● **Given entries**:
==========

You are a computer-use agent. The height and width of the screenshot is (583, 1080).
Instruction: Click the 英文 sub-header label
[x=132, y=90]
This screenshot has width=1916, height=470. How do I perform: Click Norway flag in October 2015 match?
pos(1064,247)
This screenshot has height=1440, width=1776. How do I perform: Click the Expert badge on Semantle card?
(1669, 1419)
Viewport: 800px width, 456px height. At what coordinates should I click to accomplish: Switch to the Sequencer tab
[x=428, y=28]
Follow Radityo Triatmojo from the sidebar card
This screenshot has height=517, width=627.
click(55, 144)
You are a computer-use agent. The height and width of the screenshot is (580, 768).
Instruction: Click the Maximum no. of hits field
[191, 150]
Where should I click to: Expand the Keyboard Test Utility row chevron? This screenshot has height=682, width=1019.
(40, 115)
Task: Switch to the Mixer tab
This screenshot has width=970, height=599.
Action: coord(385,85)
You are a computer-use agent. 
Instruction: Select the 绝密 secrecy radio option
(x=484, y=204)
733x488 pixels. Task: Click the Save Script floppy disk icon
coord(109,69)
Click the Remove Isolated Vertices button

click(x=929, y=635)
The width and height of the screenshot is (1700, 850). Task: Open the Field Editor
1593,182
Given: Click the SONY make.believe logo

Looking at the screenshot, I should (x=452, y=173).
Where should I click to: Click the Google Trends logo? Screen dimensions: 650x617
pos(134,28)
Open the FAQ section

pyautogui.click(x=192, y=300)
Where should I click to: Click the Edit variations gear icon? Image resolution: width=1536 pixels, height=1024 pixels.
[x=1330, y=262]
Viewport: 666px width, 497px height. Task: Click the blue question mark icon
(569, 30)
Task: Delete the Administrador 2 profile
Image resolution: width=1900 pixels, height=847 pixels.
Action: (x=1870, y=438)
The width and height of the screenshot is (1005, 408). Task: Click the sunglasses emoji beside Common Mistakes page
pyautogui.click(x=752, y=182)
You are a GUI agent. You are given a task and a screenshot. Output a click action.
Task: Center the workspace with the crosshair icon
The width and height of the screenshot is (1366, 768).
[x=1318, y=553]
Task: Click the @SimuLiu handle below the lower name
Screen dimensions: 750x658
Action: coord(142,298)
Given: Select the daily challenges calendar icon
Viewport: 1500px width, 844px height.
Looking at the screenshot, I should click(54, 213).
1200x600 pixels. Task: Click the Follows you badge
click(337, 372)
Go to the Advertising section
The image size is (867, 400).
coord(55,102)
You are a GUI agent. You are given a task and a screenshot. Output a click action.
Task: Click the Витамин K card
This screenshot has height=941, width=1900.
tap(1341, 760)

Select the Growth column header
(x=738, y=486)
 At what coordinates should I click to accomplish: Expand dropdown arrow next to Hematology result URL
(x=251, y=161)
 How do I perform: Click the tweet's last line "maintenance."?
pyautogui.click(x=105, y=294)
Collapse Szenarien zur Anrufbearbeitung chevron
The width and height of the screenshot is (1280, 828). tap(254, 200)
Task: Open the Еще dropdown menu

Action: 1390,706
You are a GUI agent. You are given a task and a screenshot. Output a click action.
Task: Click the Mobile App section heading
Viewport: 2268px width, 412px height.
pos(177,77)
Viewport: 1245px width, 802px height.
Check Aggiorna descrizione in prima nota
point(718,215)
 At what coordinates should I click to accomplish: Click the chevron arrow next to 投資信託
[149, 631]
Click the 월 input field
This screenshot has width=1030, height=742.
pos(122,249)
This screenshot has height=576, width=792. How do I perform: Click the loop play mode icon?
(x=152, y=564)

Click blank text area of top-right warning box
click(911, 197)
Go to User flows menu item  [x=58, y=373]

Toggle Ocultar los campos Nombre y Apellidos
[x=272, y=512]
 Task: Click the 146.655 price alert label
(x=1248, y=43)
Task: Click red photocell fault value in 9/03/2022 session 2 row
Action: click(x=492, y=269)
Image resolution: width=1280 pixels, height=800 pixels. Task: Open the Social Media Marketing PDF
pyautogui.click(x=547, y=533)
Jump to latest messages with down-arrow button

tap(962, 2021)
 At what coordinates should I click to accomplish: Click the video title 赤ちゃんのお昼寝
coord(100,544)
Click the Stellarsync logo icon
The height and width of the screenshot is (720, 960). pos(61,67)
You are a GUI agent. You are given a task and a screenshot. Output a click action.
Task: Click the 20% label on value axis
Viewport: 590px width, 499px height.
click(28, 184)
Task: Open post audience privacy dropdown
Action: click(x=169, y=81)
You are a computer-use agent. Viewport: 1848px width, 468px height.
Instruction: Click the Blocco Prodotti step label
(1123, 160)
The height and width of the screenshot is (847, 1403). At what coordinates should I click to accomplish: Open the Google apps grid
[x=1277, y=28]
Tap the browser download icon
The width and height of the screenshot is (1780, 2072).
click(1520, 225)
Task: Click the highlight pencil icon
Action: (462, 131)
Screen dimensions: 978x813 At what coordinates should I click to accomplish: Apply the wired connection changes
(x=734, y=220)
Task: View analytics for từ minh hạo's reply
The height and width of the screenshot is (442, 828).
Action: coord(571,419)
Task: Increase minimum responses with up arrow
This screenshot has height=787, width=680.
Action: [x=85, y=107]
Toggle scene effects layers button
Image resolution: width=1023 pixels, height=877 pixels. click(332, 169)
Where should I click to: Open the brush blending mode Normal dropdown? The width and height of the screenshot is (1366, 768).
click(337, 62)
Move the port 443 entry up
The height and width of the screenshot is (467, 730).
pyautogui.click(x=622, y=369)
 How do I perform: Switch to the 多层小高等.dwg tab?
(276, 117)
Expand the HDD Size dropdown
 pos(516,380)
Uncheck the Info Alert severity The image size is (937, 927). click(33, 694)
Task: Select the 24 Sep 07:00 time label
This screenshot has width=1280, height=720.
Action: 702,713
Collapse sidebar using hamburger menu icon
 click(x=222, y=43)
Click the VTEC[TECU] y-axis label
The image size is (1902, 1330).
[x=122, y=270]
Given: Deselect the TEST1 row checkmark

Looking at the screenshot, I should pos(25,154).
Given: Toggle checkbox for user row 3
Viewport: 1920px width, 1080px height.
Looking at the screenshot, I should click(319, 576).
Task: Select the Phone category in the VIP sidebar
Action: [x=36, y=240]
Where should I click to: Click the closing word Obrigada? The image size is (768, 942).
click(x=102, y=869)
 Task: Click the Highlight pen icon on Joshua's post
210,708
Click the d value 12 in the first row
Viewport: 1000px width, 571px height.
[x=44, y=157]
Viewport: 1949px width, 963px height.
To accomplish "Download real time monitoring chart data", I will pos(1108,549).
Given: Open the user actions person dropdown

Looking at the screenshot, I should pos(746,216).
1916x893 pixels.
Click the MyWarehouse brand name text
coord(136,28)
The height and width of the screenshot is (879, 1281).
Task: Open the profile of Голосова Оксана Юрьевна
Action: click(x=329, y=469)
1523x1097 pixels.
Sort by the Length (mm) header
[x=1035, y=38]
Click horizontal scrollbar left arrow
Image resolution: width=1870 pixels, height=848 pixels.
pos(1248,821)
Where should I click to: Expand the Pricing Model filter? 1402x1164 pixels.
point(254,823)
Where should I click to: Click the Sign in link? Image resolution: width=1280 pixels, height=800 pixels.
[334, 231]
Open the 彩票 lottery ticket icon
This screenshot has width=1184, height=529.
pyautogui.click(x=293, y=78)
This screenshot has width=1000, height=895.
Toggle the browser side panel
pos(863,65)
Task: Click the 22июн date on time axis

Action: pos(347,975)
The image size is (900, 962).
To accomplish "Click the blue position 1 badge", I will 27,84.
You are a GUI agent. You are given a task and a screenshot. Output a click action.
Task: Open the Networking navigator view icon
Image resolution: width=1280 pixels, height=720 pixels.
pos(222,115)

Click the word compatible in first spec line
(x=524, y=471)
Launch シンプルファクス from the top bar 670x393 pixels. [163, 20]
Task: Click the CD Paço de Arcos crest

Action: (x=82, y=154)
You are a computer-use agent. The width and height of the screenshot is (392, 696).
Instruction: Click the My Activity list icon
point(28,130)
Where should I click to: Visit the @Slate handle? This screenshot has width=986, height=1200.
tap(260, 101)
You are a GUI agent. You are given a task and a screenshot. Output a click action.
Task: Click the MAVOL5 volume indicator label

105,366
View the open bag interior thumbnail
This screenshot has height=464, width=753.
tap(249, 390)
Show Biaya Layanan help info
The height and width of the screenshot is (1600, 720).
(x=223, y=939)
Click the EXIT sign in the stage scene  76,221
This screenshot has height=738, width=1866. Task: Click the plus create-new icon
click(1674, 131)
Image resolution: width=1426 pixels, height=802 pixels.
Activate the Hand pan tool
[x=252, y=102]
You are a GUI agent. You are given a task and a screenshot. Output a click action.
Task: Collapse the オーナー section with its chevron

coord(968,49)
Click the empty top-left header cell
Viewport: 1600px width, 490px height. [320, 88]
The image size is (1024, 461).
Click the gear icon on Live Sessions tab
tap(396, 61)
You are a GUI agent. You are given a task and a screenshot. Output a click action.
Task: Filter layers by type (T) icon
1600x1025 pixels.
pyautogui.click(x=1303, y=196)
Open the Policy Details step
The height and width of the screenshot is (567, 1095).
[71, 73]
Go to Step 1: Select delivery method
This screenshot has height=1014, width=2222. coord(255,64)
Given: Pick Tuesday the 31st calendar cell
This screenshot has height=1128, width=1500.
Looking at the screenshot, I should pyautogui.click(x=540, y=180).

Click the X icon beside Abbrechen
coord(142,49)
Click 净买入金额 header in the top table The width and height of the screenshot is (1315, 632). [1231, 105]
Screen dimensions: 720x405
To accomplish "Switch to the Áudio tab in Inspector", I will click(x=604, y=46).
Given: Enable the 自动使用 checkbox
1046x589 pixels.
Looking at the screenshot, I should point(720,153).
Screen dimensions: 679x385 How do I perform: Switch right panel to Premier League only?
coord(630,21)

==========

Search the records above for the string "from". Copy every line that contains it.

Follow Radityo Triatmojo from the sidebar card
Launch シンプルファクス from the top bar 670x393 pixels. [163, 20]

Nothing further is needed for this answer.